Now he’s done it. Tesla CEO Elon Musk has drawn the ire of the Securities and Exchange Commission by breaking terms of a settlement agreement with a tweet. The agency asked a federal judge to hold the CEO in contempt after Musk wrote this tweet on February 19:
Tesla made 0 cars in 2011, but will make around 500k in 2019
— Elon Musk (@elonmusk) February 20, 2019
It’s that “will make around 500K in 2019” part that angered the SEC, which had this to say in legal papers filed with a Manhattan federal court: “He once again published inaccurate and material information about Tesla to his over 24 million Twitter followers, including members of the press, and made this inaccurate information available to anyone with Internet access.”
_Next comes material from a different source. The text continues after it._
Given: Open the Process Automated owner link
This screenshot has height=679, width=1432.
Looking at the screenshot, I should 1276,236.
The SEC says the tweet violated an agreement that was part of a settlement Tesla made with the regulator last year. Musk promised to consult with Tesla’s board before he made any statements on social media that could affect the stock price of the company. Tesla also agreed to pay $40 million in penalties and Musk agreed to step down as chairman of the board.
Am considering taking Tesla private at $420. Funding secured.
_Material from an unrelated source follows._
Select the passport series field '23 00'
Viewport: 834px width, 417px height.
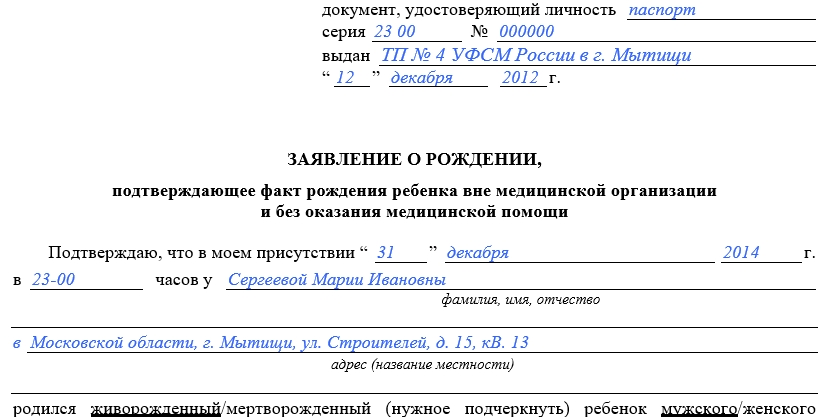point(393,32)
— Elon Musk (@elonmusk) August 7, 2018
Musk’s sanctioning by the SEC originated with another tweet he posted last August, in which he dangled the idea of taking Tesla private at $420—a cannabis reference intended to impress his girlfriend, Grimes, the SEC alleged in September. The tweet sent the company’s stock price on a roller-coaster ride.
When asked about the SEC during a 60 Minutes interview on December 9, the Tesla CEO said, “I want to be clear: I do not respect the SEC, I do not respect them.” Up until then, he said, no one had reviewed any of his tweets posted since the SEC settlement. According to its terms, Tesla had until December 28 to implement procedures to review Musk’s business-related public statements. At the time, the company told Business Insider that it had such a policy in place.
Tesla shares lost roughly 5.5% of their value in after-hours trading on news of the SEC’s legal request.